** PROBLEM TO WORK ON **
Each line in the records below, from the one that contains "Select the YTD column header" to the one that contains "You are a computer-use agent. Image", should be reproduced exactly, the first and last included.

*** SOURCE DATA ***

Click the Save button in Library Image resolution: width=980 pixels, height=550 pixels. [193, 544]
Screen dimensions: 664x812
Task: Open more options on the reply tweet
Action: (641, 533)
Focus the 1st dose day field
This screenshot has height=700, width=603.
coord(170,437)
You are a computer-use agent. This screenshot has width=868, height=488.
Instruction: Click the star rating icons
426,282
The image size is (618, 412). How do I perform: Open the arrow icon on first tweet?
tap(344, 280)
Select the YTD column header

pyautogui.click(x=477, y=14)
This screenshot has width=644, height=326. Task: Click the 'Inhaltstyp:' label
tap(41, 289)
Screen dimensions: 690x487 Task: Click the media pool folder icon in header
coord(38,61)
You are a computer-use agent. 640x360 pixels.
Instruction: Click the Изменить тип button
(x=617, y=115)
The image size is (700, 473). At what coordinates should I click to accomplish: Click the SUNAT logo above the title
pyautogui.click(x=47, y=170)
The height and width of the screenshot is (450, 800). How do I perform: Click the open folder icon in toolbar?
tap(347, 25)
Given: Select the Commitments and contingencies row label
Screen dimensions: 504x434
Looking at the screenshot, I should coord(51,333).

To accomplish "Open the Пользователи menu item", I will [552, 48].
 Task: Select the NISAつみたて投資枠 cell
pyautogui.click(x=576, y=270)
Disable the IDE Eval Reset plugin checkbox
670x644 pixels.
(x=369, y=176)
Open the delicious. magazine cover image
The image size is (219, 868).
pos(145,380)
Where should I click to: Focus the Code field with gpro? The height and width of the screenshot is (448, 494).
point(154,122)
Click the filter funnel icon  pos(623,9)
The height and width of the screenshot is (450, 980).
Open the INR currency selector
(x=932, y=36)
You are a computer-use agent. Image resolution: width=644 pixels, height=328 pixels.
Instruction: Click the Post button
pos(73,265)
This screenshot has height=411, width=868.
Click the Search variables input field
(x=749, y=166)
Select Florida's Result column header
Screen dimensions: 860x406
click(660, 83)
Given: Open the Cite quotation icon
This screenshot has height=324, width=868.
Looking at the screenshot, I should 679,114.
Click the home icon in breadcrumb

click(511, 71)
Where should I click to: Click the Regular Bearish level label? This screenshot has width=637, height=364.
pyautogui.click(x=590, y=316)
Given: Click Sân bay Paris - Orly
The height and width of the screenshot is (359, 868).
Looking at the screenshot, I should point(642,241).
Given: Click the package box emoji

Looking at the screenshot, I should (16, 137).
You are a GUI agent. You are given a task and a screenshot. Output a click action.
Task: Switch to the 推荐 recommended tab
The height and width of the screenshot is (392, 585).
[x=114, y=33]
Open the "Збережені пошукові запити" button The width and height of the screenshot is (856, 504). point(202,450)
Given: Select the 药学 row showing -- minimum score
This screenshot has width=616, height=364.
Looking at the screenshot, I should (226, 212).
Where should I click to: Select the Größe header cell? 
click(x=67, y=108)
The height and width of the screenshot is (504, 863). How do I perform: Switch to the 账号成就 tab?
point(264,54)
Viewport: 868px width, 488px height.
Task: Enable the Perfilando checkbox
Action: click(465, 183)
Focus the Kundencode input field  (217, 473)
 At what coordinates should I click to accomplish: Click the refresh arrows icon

***

** ANSWER SECTION **
Select the YTD column header

pyautogui.click(x=477, y=14)
This screenshot has width=644, height=326. Task: Click the 'Inhaltstyp:' label
tap(41, 289)
Screen dimensions: 690x487 Task: Click the media pool folder icon in header
coord(38,61)
You are a computer-use agent. 640x360 pixels.
Instruction: Click the Изменить тип button
(x=617, y=115)
The image size is (700, 473). At what coordinates should I click to accomplish: Click the SUNAT logo above the title
pyautogui.click(x=47, y=170)
The height and width of the screenshot is (450, 800). How do I perform: Click the open folder icon in toolbar?
tap(347, 25)
Given: Select the Commitments and contingencies row label
Screen dimensions: 504x434
Looking at the screenshot, I should coord(51,333).

To accomplish "Open the Пользователи menu item", I will [552, 48].
 Task: Select the NISAつみたて投資枠 cell
pyautogui.click(x=576, y=270)
Disable the IDE Eval Reset plugin checkbox
670x644 pixels.
(x=369, y=176)
Open the delicious. magazine cover image
The image size is (219, 868).
pos(145,380)
Where should I click to: Focus the Code field with gpro? The height and width of the screenshot is (448, 494).
point(154,122)
Click the filter funnel icon  pos(623,9)
The height and width of the screenshot is (450, 980).
Open the INR currency selector
(x=932, y=36)
You are a computer-use agent. Image resolution: width=644 pixels, height=328 pixels.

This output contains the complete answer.